Il pool di ricercatori: Malighetti, Cordani, Ramazzotti, Mologni e Villa
Si chiama “Resolve“ il nuovo approccio per svelare le origini delle mutazioni del Dna che causano il cancro, che vede la sinergia tra informatica e medicina. Un gruppo di ricerca multidisciplinare e interateneo ha sviluppato un nuovo metodo per affinare prognosi, diagnosi e terapie delle diverse tipologie di cancro.
L’aiuto dell’informatica apre la strada a una medicina oncologica sempre più personalizzata ed efficace. Il nuovo metodo Resolve studia gli schemi ricorrenti nelle mutazioni nel Dna (mutazioni che gli esperti chiamano firme mutazionali) che spiegano i danni subiti dalle cellule tumorali e aiutano a identificarne l’origine e i meccanismi di sviluppo. L’analisi delle firme mutazionali è una pratica consolidata nella genomica del cancro. Questo metodo innovativo, illustrato in un articolo pubblicato sulla rivista “Nucleic Acids Research“, è frutto del lavoro di un gruppo multidisciplinare dell’Università di Milano Bicocca, coordinato da Daniele Ramazzotti (dipartimento di Medicina e Chirurgia e Fondazione Irccs San Gerardo dei Tintori), in collaborazione con il dipartimento di informatica dell’Università di Trieste.
Lo studio dimostra che, nonostante esistano tanti tipi di cancro, i processi mutazionali che li generano sono un numero limitato, come spiega Daniele Ramazzotti, coordinatore dello studio. Grazie all’informatica si è visto che inserendo certi parametri a certe condizioni, si scopre la storia dei danni subiti dalle cellule tumorali e quindi diventano più facili la diagnosi, la prognosi e lo sviluppo di terapie sempre più mirate per ogni singolo paziente.
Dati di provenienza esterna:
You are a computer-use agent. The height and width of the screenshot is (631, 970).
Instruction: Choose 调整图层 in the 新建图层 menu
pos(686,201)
Rispetto ai metodi esistenti, Resolve (Robust EStimation Of mutationaL signatures Via rEgularization) permette una rilevazione più precisa delle firme mutazionali, una stima più affidabile della loro rilevanza nei singoli pazienti e la possibilità di distinguere le varianti molecolari di uno stesso tumore, con ricadute promettenti per la medicina personalizzata.
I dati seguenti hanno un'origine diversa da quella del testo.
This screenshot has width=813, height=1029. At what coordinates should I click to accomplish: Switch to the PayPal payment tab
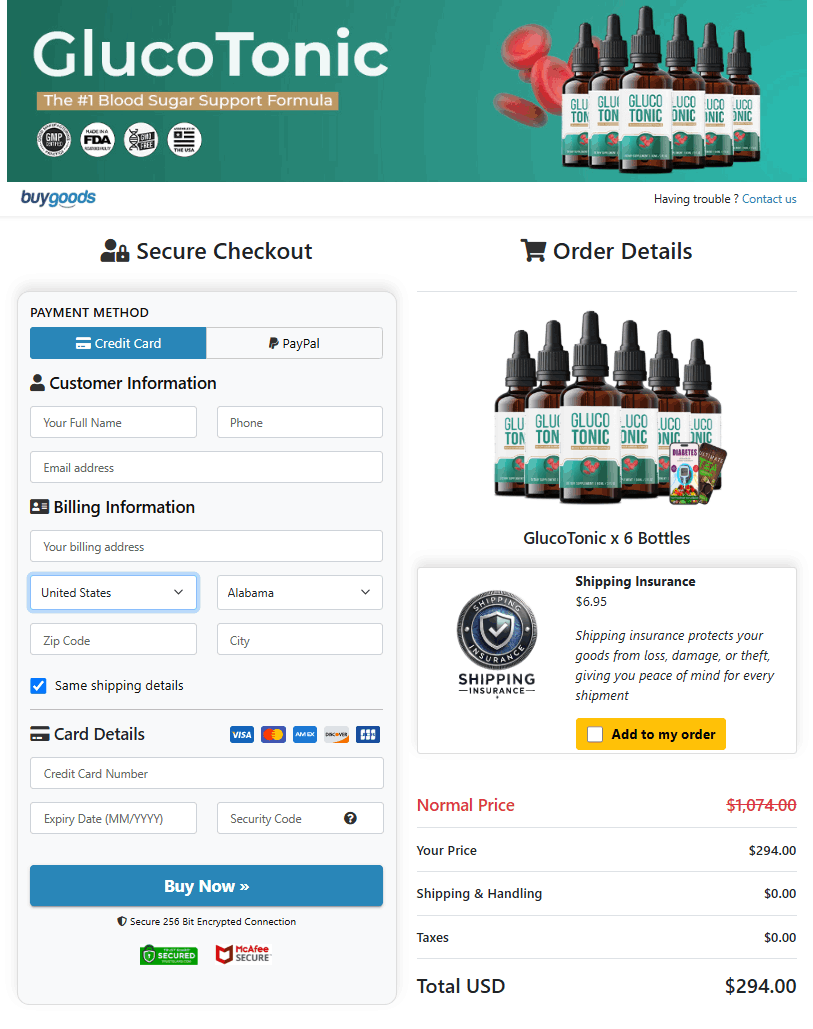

Al progetto hanno partecipato anche i ricercatori del dipartimento di Informatica Marco Antoniotti e Alex Graudenzi, del dipartimento di Medicina Rocco Piazza e Luca Mologni, e Giulio Caravagna dell’Università di Trieste. Il team comprende inoltre Matteo Villa, Federica Malighetti, Luca De Sano, Alberto Maria Villa, Nicoletta Cordani e Andrea Aroldi. Applicando questo metodo a circa 20mila genomi tumorali adulti e pediatrici, i ricercatori sono riusciti a identificare in modo accurato un numero ristretto di firme mutazionali dominanti, associate sia a meccanismi biologici noti (come invecchiamento, esposizione al fumo o difetti nella riparazione del Dna) sia a prognosi cliniche differenti.